On Friday, five of the nine Justices voted in support of Coinbase's request, overturning a lower court's ruling involving a user who sued after a scammer stole money from his account.
"The sole question here is whether the district court must stay its pre-trial and trial proceedings while the interlocutory appeal is ongoing. The answer is yes: The district court must stay its proceedings," wrote Justice Brett Kavanaugh on behalf of the court.
Coinbase is seeking to compel arbitration in response to a putative class action lawsuit filed against the exchange.
While the ruling cannot be considered anything but a win for Coinbase, it doesn't impact the cryptocurrency industry as a whole.
Nevertheless, it does mark the first time that a crypto company has argued before the US high court, which could have implications for other lawsuits filed against Coinbase.
Businesses generally choose to arbitrate claims as it is a cheaper and faster process than going through litigation in court.

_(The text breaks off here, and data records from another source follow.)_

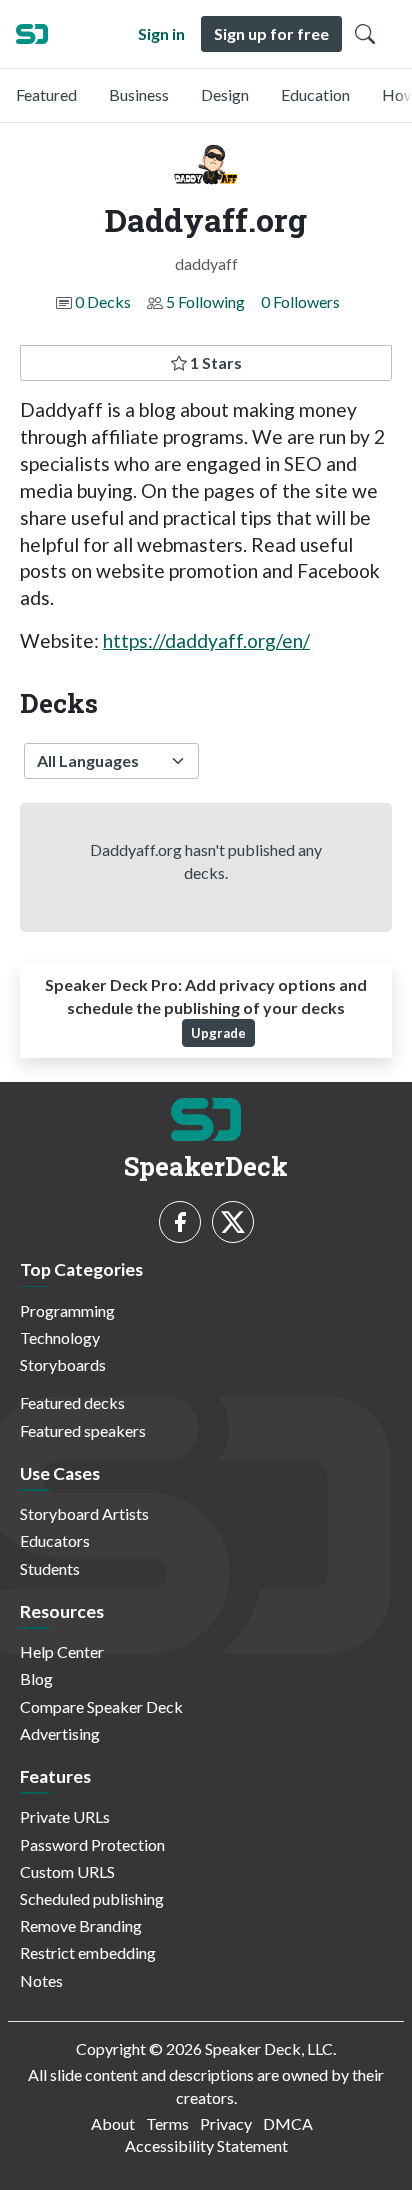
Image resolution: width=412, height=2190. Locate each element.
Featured (46, 94)
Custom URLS (67, 1871)
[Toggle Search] (365, 34)
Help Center (62, 1651)
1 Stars (214, 362)
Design (225, 94)
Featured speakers (83, 1430)
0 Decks (103, 301)
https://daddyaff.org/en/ (206, 640)
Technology (60, 1337)
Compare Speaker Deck (101, 1706)
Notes (41, 1980)
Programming (67, 1310)
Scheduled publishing (92, 1898)
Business (139, 94)
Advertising (60, 1733)
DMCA (288, 2123)
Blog (36, 1678)
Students (50, 1568)
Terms (167, 2123)
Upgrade (218, 1033)
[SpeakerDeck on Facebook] (180, 1222)
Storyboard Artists (84, 1513)
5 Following (205, 301)
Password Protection (92, 1844)
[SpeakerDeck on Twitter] (233, 1222)
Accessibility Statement (206, 2145)
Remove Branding (81, 1925)
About (113, 2123)
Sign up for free (271, 33)
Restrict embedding (88, 1952)
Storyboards (63, 1364)
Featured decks (72, 1402)
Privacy (226, 2123)
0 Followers (300, 301)
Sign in (161, 33)
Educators (55, 1540)
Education (315, 94)
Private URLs (65, 1816)
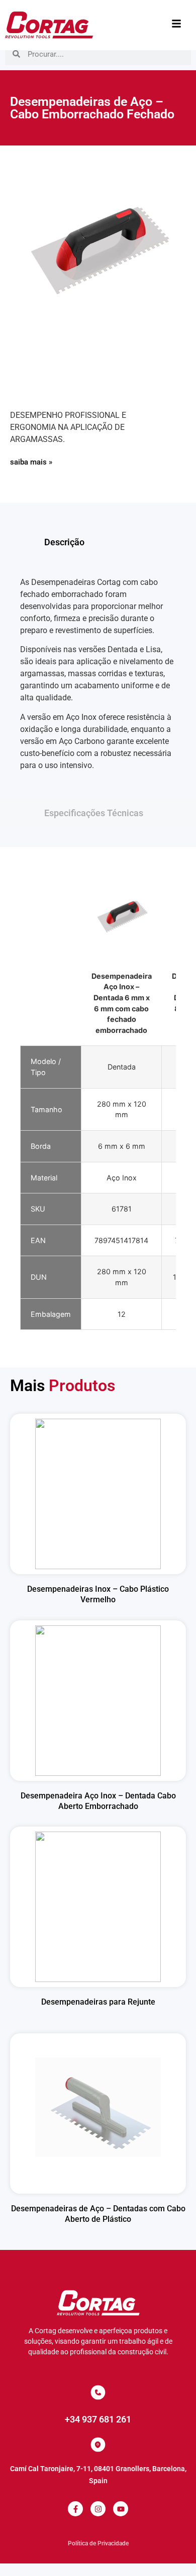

Also, arbitrations can often be more comfortable to fight because there is less risk of significant damage.
Coinbase can continue trying to compel arbitration after Friday's ruling.
"We anticipate that the Ninth Circuit here, as we anticipate in [appeals] more generally, will proceed with appropriate expedition when considering Coinbase’s interlocutory appeal from the denial of the motion to compel arbitration," the ruling said.
"We reverse the judgment of the Court of Appeals and remand the case for further proceedings consistent with this opinion."
What Are the Dismissed Cases Against Coinbase?
One of the dismissed lawsuits was brought by Abraham Bielski, a Californian customer of the exchange, who claimed that a scammer had stolen over $30,000 from his account last year, which Coinbase had failed to investigate or refund in violation of the Electronic Funds Transfer Act.
The second dismissed case involved former users who accused the exchange of tricking them into paying to enter a 2021 sweepstakes that offered dogecoin prizes, and of violating California's false advertising law.
In both instances, Coinbase appealed earlier lower court decisions that had ruled against the exchange's argument that the issues must be resolved through arbitration.
The good news for Coinbase comes as the exchange has been grappling with US regulators, particularly the US Securities and Exchange Commission, over the past couple of months.
Just recently, the SEC filed a complaint against Coinbase, alleging that it operated its crypto asset trading platform as an unregistered national securities exchange and broker.
Following the SEC lawsuit, the largest US-based cryptocurrency exchange also received Show Cause orders from 11 US states, which requires Coinbase to justify why it shouldn't cease operations in the states.